In iPRG studies, it is important all participants start from the same data and use the sequence databases provided by the iPRG. The raw data files are included in the study package that can be downloaded from [iprg2016.org](http://iprg2016.org).
***
### Methods
#### 1. Load package 'XML' and specify the input
Here we load the required R package(s), set the working directory and specifiy which sequence database and search engine to use.
```{r, message=FALSE}
require(XML)
setwd('C:/Inetpub/wwwroot/ISB/data/iPRG2016') # where you want to download the data
SEARCH_ENGINE <- 'comet' # your locally installed search engine
SEARCH_ENGINE_PARAMETERS <- 'comet_5ppm.params' # your search parameters
FASTA_FILE <- 'iPRG2016.fasta' # the (downloaded) sequence database
```
The particular parameter file used above can be downloaded [here](http://iprg2016.org). This should not be seen as an endorsement of a particlular search engine or settings, in this study or otherwise.
***
#### 2. Convert raw data to mzML
Although study participants are allowed to use any software they wish to from this point forward, we suggest that if converting the raw files to mzML, this is done by calling msconvert.
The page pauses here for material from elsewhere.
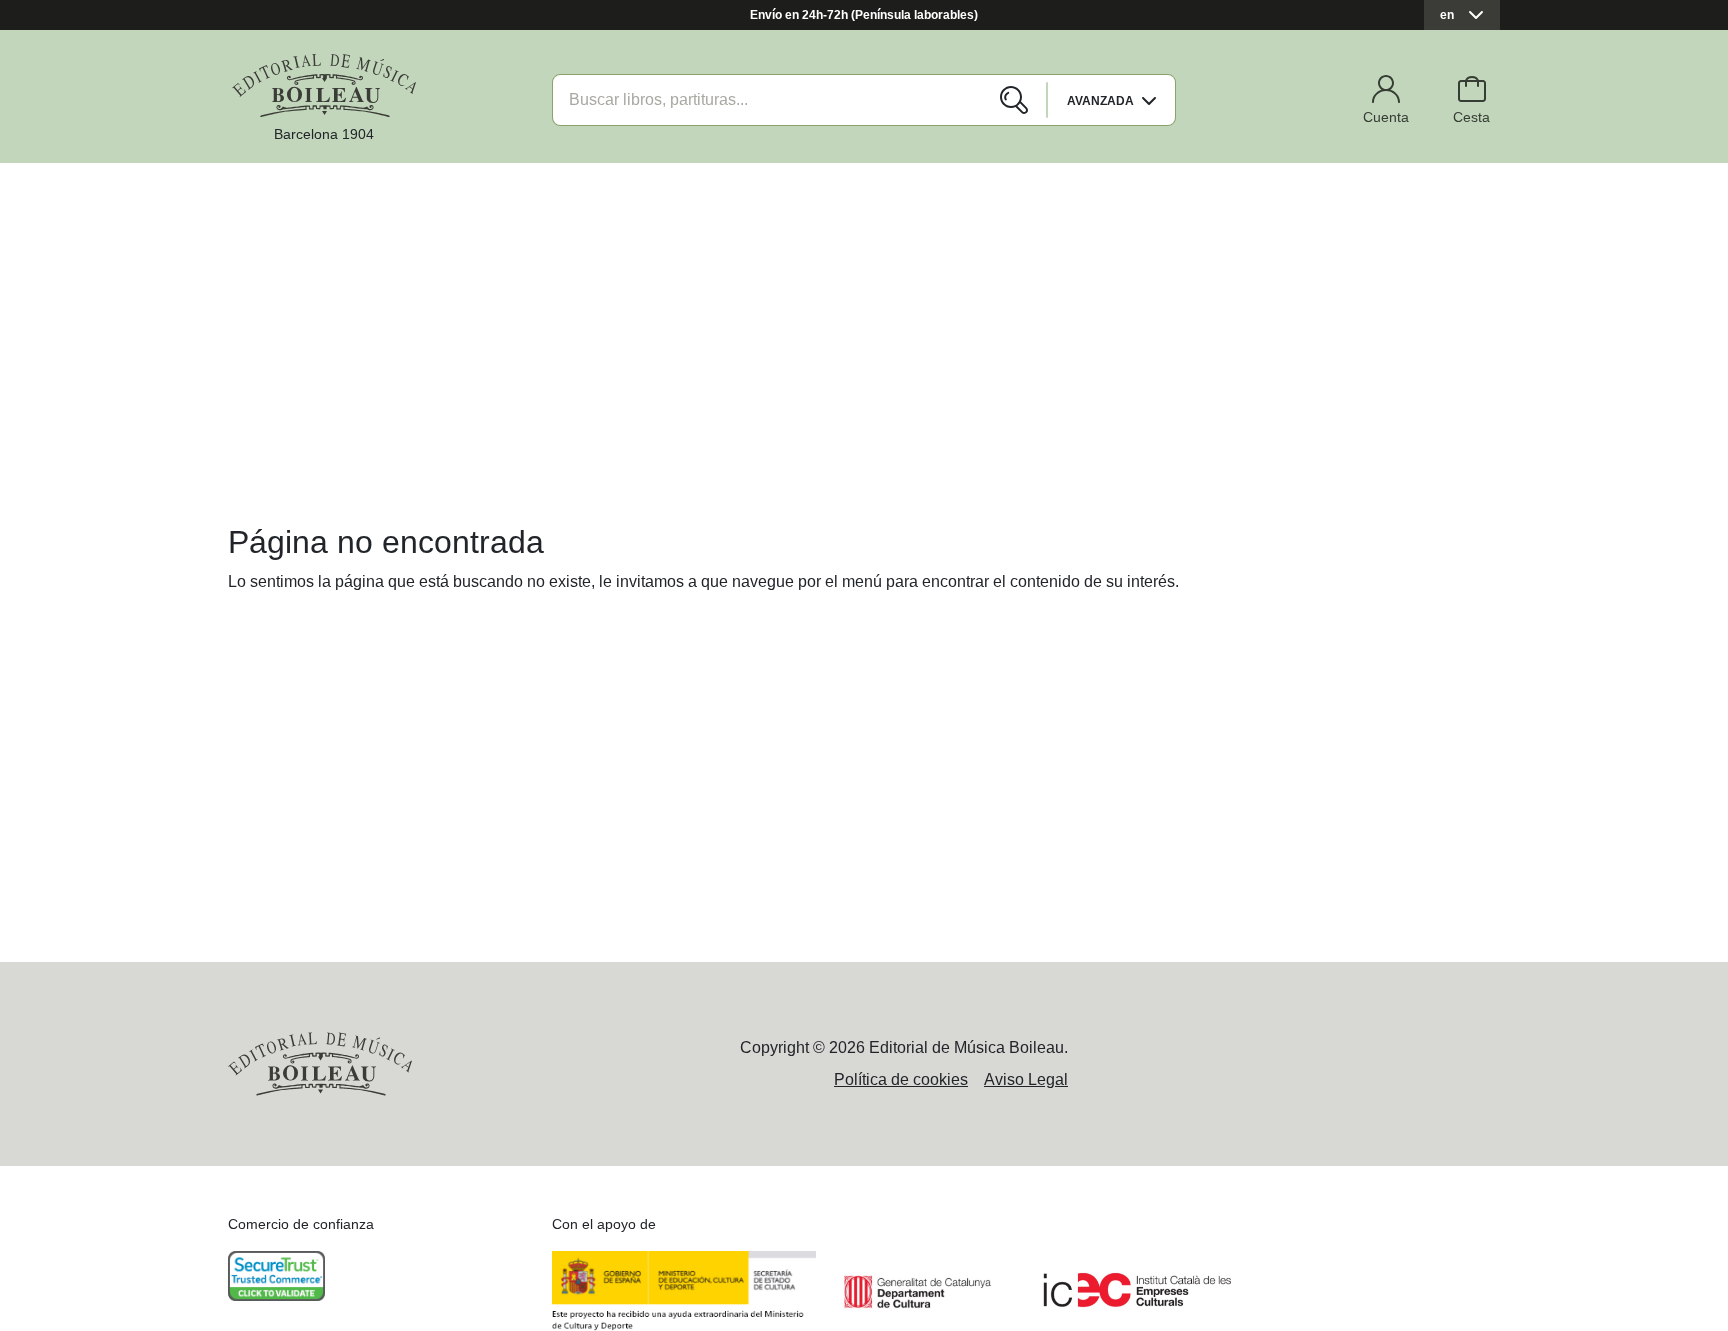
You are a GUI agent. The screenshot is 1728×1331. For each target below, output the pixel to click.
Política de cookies (901, 1079)
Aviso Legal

The parameters can be modified depending on the search engine and whether MS1 data is used.
```{r, eval=FALSE}
raw_files <- list.files(pattern = 'raw$')
for(x in raw_files) system(paste('msconvert', x, '--32 --zlib --filter \"peakPicking true 2-\" --filter \"msLevel 2\"'))
```
***
#### 3. Perform database search
Here we simply call the defined search engine with the defined parameters on each data file separately.
```{r, eval=FALSE}
mzML_files <- list.files(pattern = 'mzML$')
for(x in mzML_files) system(paste(SEARCH_ENGINE, ' -P', SEARCH_ENGINE_PARAMETERS, ' -N', x, ' -D', FASTA_FILE, ' ', x, sep = ''))
```
***
#### 4. Validate search results with PeptideProphet and ProteinProphet
Here we run PeptideProphet and ProteinProphet with one command, using the -Op flag. Again, we do this on each file separately.
```{r, eval=FALSE}
pepXML_files <- list.files(pattern = '[^to].pep.xml$') # list only original pepXML files
for(x in pepXML_files) system(paste('xinteract -N', x, '.interact.pep.xml -p0.05 -l7 -PPM -Op ', x, sep = ''))
```
***
#### 5. Collect all ProteinProphet results
Next, we read in all the results from the command line calls into R using the [XML](https://cran.r-project.org/web/packages/XML/index.html) package. Another possibility would be to use the [mzR](http://bioconductor.org/packages/release/bioc/html/mzR.html) parser from the [Bioconductor](http://bioconductor.org/) package.
```{r}
ProteinProphet_files <- list.files(pattern='interact.prot.xml$')
protein <- c()
for(x in ProteinProphet_files)
{
doc <- xmlToList(x)
for (i in seq(3,length(doc)-1)) protein <- c(protein,doc[i]$protein_group$protein$.attrs['protein_name'])
}
protein <- unique(protein) # protein is now a vector of all proteoforms
probability <- list()
for(x in ProteinProphet_files)
{
doc <- xmlToList(x)
for (p in protein) probability[[x]][[p]] <- 0
for (i in seq(3,length(doc)-1)) probability[[x]][[doc[i]$protein_group$protein$.attrs['protein_name']]] <- doc[i]$protein_group$protein$.attrs['probability']
}
```
***
### Results
#### 6. Export results for study submission
We place the results in an R probability matrix with the sequences (proteoforms) as rows and samples as columns. The probabilities are the local false discovery rates calculated by ProteinProphet, applying parsimony, also known as ["Occam's razor"](https://en.wikipedia.org/wiki/Occam's_razor).
```{r}
DF <- as.data.frame(sapply(probability, rbind), rownames <- protein)
DM <- as.matrix(DF[,1:12])
class(DM)='numeric'
colnames(DM) <- unlist(strsplit(colnames(DF),".mzML"))[seq(1,23,2)]
```
Finally, we extract and export the PrEST results to a tab-delimted file, ready for submission on [iprg2016.org](http://iprg2016.org):
```{r}
PrESTs<-DM[grep("HPRR", rownames(DM)),]
PrESTs<-PrESTs[order(rownames(PrESTs)),]
write.table(data.frame("PEP"=rownames(PrESTs),PrESTs), file='my_iPRG2016_results.txt', row.names=FALSE, sep='\t')
```
***
### Summary
This example solution (1) shows how the iPRG 2016 challenge can be addressed and (2) demonstrates how an entire solution can be integrated into an R Markdown document. The example is not meant to convey the *best* solution and should only be used as an example or a template for study submissions.